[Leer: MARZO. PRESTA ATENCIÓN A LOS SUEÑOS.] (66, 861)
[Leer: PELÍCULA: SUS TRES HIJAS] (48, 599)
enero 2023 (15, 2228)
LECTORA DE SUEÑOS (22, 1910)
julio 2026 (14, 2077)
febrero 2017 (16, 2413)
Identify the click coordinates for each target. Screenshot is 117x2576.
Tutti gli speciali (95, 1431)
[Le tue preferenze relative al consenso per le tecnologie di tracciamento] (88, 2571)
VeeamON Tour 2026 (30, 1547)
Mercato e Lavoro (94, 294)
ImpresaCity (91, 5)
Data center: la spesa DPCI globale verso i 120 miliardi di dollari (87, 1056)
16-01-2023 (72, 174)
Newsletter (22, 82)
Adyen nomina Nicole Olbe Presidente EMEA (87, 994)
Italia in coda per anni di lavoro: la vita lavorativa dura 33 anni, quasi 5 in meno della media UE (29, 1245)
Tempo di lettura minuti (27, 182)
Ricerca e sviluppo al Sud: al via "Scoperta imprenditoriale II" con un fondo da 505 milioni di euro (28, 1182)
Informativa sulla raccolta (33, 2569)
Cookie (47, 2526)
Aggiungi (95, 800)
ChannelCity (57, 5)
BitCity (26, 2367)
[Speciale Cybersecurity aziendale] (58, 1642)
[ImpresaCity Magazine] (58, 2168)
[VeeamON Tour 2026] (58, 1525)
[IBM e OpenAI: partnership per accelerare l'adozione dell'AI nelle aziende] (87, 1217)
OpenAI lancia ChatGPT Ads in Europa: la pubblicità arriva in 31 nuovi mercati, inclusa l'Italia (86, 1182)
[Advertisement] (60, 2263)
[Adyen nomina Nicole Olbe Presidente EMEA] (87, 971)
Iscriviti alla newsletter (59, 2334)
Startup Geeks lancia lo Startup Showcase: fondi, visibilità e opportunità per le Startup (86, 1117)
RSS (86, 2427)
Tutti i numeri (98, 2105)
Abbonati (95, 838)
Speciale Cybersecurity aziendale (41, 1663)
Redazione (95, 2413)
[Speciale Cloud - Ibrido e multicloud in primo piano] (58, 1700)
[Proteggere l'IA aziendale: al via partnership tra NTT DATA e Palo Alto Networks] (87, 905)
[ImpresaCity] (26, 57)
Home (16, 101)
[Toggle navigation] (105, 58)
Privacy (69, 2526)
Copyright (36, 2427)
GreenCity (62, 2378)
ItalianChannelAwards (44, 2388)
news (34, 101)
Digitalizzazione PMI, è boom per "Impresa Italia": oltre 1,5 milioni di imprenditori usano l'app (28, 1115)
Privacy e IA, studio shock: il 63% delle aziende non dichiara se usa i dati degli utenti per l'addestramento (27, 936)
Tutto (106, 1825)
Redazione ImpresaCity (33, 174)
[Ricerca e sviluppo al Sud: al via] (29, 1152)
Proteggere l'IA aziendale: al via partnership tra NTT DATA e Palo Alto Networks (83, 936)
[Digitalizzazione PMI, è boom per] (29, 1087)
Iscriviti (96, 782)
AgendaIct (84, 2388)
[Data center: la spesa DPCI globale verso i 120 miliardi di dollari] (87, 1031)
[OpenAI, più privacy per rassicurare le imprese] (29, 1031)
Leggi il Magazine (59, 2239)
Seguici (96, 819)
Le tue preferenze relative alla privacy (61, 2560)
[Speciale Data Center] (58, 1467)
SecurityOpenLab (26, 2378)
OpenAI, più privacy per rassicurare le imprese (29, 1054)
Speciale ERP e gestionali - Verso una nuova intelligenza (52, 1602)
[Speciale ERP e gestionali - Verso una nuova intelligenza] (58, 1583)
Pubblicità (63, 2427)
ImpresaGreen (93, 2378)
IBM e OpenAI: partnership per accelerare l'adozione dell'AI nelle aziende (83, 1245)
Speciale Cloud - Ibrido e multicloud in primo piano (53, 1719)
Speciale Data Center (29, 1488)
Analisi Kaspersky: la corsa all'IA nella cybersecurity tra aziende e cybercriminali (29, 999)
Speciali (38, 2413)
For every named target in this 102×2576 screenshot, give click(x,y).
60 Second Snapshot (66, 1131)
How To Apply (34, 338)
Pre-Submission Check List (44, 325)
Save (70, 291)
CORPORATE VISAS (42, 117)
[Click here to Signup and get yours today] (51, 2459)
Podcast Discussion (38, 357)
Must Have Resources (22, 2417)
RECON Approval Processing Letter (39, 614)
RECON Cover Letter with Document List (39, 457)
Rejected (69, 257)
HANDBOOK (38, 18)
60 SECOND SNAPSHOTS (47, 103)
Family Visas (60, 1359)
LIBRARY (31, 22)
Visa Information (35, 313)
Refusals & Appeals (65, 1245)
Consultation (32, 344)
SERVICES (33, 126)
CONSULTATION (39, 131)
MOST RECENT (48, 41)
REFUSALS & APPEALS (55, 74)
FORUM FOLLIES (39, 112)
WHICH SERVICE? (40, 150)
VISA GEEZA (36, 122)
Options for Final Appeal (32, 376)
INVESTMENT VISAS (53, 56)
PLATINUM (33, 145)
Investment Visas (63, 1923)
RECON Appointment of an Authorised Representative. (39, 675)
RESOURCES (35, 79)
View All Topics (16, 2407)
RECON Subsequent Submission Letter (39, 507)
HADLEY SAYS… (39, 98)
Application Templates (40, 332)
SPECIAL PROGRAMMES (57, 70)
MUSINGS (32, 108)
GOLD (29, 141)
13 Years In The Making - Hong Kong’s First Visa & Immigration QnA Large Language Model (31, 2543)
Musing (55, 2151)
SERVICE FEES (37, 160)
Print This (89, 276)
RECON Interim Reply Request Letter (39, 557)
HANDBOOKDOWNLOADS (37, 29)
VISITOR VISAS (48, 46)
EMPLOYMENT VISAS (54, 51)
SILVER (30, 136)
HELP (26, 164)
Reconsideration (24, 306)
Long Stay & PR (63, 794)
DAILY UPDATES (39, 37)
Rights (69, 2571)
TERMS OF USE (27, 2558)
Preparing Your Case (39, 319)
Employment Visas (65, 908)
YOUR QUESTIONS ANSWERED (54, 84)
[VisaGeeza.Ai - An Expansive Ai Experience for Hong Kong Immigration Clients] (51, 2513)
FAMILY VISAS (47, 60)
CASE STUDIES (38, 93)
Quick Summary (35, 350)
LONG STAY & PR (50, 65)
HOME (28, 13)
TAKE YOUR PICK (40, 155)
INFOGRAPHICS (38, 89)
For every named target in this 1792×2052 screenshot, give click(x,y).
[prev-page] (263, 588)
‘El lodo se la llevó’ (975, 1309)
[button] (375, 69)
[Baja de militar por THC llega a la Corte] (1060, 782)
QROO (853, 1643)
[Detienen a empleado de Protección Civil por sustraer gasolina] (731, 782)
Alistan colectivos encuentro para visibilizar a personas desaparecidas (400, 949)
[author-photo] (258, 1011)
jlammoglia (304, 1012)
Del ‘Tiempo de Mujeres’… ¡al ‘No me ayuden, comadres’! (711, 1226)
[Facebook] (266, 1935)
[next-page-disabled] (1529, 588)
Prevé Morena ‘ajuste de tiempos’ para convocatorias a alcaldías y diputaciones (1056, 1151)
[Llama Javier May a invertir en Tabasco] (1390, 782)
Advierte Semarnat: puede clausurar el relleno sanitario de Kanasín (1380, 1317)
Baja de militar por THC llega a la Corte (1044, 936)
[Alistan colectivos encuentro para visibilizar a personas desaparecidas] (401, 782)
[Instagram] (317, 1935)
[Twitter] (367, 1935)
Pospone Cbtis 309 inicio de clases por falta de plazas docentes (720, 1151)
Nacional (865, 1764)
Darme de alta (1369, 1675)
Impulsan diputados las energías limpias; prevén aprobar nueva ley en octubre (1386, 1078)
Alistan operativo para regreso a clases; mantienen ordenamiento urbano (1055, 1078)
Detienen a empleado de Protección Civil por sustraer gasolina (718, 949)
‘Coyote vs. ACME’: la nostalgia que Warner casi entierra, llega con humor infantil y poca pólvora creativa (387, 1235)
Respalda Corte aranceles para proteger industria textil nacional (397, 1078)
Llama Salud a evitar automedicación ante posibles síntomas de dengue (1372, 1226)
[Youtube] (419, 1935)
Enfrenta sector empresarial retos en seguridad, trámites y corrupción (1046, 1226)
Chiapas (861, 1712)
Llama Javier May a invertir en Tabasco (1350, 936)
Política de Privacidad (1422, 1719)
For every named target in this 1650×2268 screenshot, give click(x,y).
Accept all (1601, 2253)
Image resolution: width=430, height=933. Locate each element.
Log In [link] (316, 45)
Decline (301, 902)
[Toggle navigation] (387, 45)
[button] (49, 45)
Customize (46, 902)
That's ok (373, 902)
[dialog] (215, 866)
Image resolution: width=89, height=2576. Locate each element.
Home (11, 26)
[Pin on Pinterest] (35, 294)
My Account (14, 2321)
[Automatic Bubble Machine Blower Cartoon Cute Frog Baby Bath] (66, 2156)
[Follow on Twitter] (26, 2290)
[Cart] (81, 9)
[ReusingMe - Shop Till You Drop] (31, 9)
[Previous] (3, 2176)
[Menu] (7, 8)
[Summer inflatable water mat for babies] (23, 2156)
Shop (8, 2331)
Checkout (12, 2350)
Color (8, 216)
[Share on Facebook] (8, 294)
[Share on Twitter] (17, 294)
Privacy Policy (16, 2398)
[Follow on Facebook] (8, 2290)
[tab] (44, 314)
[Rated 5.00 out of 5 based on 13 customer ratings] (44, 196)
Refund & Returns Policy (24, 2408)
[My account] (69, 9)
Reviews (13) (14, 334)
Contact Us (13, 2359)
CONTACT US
________________________________________
Your instructions
All lines above from the one containing "Iscriviti (96, 782)" to the one containing "Le tue preferenze relative alla" must be repeated exactly, both lines included, and no others.

Task answer
Iscriviti (96, 782)
AgendaIct (84, 2388)
[Data center: la spesa DPCI globale verso i 120 miliardi di dollari] (87, 1031)
[OpenAI, più privacy per rassicurare le imprese] (29, 1031)
Leggi il Magazine (59, 2239)
Seguici (96, 819)
Le tue preferenze relative alla privacy (61, 2560)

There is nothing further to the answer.